2014年10月4日土曜日

フランスの保護者会

 20年フランスに住んでいても、フランスって違うなと、つくづく思うことがある。

 木曜日、子どもの中学に保護者会に行ったら、12月までで産休に入る数学の先生の代理が未だ決まらないという。娘たちのクラスは中学最終学年なので、年度末に中卒免状試験を控えているのに、と教室はざわつく。
「だから、大事なところは全部12月までに終えられるよう、私は努力しているんです。スピードがちょっと早いかもしれません」と先生。
「困りますよ。試験のある6月までに忘れちゃいますよ」親たちは頭を抱える。

 フランスのシステムというのは融通が利かなくて、校内の先生で不在の先生のクラスをちょこっと負担する、というわけにいかない。労働法をきちんと守るので契約にない仕事をさせられないから、教育委員会が代理を任命しないことには、隣のクラスの数学の先生は自分の受け持ちしか教えてくれず、教師不在のまま数ヶ月が過ぎたりする。代理を務める先生は、教育委員会の用意したリストに予め登録していなければならない。国民教育省は、代理教員を用意するコストを削るものだから、いざというときに人が足りないのだそうだ。これはフランスで公立校が嫌われる一番大きな理由でもある。

 それでも、突発的な病欠とちがって産休はずいぶん前から分かっているから、今から来年1月までには代理が見つかるだろうと思っていたのは、どうも私くらいのものだったらしい。
「教育委員会に全員の連名で手紙を書く」
「校長から言ってもらう」
「校長はなにもできないでしょう」
「でも両方やったほうがいいですよ」
「引退したS先生に戻ってもらったら?」
S先生が教育委員会の求人に応じないと」
と次々に発言が飛び出す。
 まだ保護者代表も選出していないのに、親分格のお父さんが、担当科目を説明しに来た英語教員を扉のところに立たせたまま、黒板に大きく自分の電話番号を書き、
「月曜日の夜に電話してください。それまでに校長に会って来ますから」と告げた。
 外に出たあとも紛糾はおさまらず、「月曜の夜に電話。火曜の朝8時に校門の前に集まり、みんなで校長を問いただすと同時に教育委員会宛の手紙にサインする」と決定。

 こういう、抗議するときのまとまりの早いこと。そして誰も、産休に出る先生のことを悪く言わない。悪口を言われたのは、12月でいなくなることが分かっている教師を最終学年に割り当てた校長だけだった。

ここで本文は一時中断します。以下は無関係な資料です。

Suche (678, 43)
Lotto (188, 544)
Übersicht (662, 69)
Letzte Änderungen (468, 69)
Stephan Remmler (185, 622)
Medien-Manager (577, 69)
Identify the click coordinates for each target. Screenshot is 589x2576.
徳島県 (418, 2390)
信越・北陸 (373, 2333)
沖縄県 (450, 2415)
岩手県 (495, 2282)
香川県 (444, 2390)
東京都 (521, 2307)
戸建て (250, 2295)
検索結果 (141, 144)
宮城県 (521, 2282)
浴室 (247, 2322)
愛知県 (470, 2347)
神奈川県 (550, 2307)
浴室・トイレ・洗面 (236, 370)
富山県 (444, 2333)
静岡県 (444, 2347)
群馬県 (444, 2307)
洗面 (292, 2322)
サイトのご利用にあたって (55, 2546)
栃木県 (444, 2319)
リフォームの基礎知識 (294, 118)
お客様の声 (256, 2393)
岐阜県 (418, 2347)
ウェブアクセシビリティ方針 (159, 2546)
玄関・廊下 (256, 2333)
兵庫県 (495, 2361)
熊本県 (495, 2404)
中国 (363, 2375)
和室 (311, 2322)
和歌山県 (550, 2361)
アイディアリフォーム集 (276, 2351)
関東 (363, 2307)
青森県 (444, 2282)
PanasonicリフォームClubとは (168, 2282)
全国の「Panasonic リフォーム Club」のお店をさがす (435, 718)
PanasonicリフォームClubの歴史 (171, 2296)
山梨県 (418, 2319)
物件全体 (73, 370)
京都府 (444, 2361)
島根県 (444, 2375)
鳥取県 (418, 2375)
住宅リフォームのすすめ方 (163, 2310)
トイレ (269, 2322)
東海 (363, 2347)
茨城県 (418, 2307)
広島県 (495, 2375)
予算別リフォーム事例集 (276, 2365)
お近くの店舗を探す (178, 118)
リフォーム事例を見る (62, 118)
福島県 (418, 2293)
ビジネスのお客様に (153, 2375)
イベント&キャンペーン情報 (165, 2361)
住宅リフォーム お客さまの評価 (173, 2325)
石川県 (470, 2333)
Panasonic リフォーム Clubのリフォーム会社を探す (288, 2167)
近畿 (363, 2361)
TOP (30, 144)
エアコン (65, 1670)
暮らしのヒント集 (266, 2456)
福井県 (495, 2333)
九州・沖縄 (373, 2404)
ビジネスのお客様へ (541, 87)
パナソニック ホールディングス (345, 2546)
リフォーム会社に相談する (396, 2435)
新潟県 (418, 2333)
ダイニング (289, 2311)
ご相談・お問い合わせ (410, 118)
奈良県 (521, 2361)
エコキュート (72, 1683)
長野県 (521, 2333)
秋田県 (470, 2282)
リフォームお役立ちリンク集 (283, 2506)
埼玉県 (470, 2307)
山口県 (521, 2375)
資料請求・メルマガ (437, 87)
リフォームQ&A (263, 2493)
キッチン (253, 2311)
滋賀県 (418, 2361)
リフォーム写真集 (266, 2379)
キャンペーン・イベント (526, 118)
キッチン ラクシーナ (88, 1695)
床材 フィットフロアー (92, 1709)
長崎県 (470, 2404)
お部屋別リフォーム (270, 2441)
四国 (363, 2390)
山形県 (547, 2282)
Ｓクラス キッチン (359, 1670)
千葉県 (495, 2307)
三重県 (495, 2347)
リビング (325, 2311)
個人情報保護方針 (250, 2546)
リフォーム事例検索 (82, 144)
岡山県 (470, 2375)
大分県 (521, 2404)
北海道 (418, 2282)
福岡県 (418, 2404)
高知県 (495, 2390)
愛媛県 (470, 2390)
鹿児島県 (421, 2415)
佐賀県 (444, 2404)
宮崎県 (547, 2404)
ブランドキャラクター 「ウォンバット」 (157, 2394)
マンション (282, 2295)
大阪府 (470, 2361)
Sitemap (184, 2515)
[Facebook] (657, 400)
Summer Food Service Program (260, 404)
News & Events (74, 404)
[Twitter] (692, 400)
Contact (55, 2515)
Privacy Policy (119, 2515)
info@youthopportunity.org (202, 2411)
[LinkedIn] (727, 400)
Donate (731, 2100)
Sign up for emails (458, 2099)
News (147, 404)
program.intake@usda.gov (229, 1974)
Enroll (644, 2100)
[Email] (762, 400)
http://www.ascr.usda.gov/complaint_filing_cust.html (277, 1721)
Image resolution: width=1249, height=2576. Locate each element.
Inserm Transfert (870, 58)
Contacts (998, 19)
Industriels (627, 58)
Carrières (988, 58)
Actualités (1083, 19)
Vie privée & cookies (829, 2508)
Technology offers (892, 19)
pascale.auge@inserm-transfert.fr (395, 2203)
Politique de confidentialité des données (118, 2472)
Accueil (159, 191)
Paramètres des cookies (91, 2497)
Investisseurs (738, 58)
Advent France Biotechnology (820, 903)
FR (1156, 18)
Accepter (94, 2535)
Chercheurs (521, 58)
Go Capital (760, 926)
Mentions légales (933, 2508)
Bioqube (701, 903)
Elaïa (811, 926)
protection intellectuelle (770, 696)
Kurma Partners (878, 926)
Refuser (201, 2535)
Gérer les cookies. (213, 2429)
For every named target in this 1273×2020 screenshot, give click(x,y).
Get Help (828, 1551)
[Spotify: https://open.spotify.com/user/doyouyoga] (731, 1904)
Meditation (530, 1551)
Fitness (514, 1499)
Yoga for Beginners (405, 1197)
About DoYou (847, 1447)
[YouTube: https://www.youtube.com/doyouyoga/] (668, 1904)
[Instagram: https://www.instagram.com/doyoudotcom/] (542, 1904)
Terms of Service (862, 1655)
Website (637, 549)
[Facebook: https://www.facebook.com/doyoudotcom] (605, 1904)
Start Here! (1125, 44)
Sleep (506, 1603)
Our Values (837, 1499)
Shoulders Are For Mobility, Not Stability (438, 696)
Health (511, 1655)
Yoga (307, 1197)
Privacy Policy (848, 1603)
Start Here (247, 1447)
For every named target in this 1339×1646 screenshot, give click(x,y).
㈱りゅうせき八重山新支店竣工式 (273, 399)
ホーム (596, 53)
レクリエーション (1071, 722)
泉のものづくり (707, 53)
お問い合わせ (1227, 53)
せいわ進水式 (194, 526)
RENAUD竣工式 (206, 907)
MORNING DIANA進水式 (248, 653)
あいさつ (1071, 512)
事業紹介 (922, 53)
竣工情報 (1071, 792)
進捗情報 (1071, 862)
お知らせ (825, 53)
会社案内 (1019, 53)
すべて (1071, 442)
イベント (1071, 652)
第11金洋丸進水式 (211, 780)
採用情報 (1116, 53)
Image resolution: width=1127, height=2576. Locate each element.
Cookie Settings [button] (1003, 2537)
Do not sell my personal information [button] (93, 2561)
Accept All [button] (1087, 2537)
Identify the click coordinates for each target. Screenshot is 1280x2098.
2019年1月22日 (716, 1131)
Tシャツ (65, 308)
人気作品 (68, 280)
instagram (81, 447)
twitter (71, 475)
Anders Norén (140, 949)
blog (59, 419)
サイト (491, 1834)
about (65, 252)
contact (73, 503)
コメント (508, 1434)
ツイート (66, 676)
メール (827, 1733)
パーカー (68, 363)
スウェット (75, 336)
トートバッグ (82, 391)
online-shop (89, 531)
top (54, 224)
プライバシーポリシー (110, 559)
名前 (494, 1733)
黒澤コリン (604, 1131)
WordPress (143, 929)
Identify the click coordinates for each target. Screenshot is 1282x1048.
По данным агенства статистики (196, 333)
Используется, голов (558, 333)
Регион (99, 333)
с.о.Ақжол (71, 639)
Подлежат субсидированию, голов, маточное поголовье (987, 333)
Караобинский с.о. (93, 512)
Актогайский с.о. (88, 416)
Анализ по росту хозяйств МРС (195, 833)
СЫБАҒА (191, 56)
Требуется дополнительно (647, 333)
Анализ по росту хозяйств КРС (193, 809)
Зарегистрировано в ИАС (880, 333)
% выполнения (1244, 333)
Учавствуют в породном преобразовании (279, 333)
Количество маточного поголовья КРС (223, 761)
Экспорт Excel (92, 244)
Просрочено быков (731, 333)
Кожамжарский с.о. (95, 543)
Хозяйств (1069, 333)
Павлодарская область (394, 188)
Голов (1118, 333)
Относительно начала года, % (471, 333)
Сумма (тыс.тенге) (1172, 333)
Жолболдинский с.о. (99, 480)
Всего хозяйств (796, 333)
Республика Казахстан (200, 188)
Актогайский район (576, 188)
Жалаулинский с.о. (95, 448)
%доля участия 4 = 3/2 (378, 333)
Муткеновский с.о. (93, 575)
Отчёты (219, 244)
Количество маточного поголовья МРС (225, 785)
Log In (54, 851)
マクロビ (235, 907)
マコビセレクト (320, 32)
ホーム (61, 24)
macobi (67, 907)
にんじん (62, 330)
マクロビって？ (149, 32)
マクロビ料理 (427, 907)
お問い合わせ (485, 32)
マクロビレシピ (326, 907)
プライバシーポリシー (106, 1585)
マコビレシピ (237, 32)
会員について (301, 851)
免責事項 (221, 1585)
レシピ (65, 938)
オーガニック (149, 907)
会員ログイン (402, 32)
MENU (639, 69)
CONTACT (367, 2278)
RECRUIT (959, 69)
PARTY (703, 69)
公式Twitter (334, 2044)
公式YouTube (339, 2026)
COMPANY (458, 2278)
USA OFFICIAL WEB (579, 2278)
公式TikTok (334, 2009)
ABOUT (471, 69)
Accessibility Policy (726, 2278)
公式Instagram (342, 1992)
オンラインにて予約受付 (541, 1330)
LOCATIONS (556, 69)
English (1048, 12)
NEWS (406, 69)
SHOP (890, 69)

 それにしても、産休教員の代理が見つからないなんていう不手際もフランスらしいかもしれない。
 フランスで革命が起こるのは、システムが硬直しているため、ぶち壊さないとならないからで、その点、イギリスはもっと柔軟なので暴力的な革命が起きなかったのだと聞いたことがあるが、産休代理をめぐるシステムの融通の効かなさと保護者たちの抗議のオーガナイズの良さは、なにかそれを思い出させた。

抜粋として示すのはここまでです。